Rosemont does not support Plaintiff’s argument that the motion to compel deposition should be denied. Plaintiff did not move for a protective order staying the deposition or move to compel the security video. Although Plaintiff filed an objection to the deposition on November 15, 2022, this objection was not before the three calendar days required by Code Civ. Proc., § 2025.410, subd. (a). 

Here, Plaintiff had several alternative options to appropriately object to the deposition. Plaintiff could have noticed and filed a motion to compel further as to the security video, or Plaintiff could have moved for a protective order prior to the deposition. Plaintiff is not free to wait until two days before the scheduled deposition date to file an objection and force Defendants to file a motion to compel deposition to argue that Defendants have not complied with Plaintiff’s discovery request.

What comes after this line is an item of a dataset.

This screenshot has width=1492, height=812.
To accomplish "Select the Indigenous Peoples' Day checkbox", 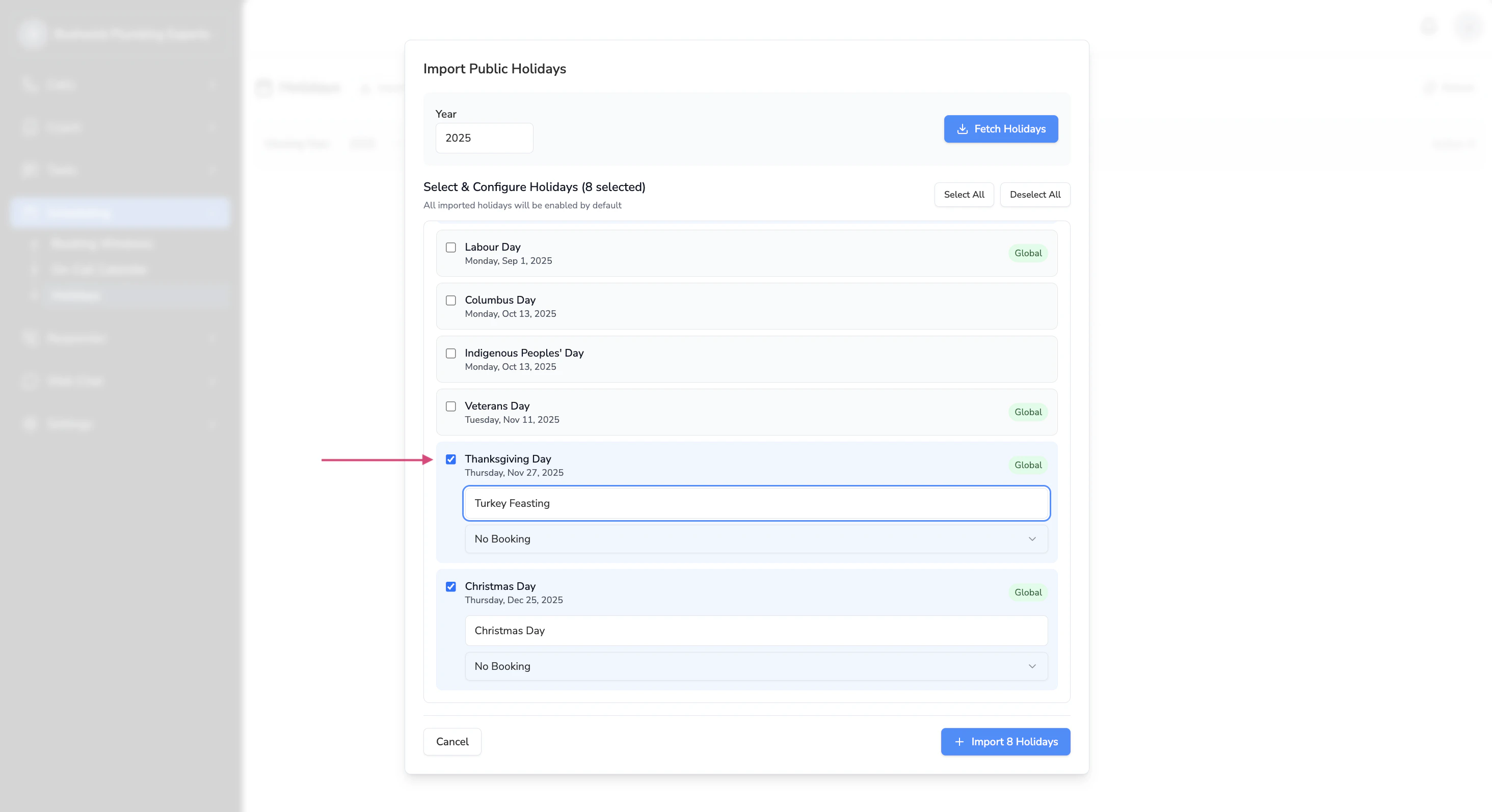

Thus, the motion to compel deposition of Plaintiff James Kim is granted.

          Plaintiff argues that he acted with substantial justification for refusing to appear for his deposition. The Court does not agree. As stated above, although Plaintiff states that he did not appear for the deposition because Defendant did not produce the security video, Plaintiff was not free to ignore Defendant’s deposition notice. Thus, the Court grants Defendant’s request for monetary sanctions in the amount of $1,024 (3.6 hours at $260.00 per hour).

          Moving party to give notice.

 

Parties who intend to submit on this tentative must send an email to the Court at SSCDEPT27@lacourt.org indicating intention to submit on the tentative as directed by the instructions provided on the court website at www.lacourt.org.  Please be advised that if you submit on the tentative and elect not to appear at the hearing, the opposing party may nevertheless appear at the hearing and argue the matter.  Unless you receive a submission from all other parties in the matter, you should assume that others might appear at the hearing to argue.  If the Court does not receive emails from the parties indicating submission on this tentative ruling and there are no appearances at the hearing, the Court may, at its discretion, adopt the tentative as the final order or place the motion off calendar.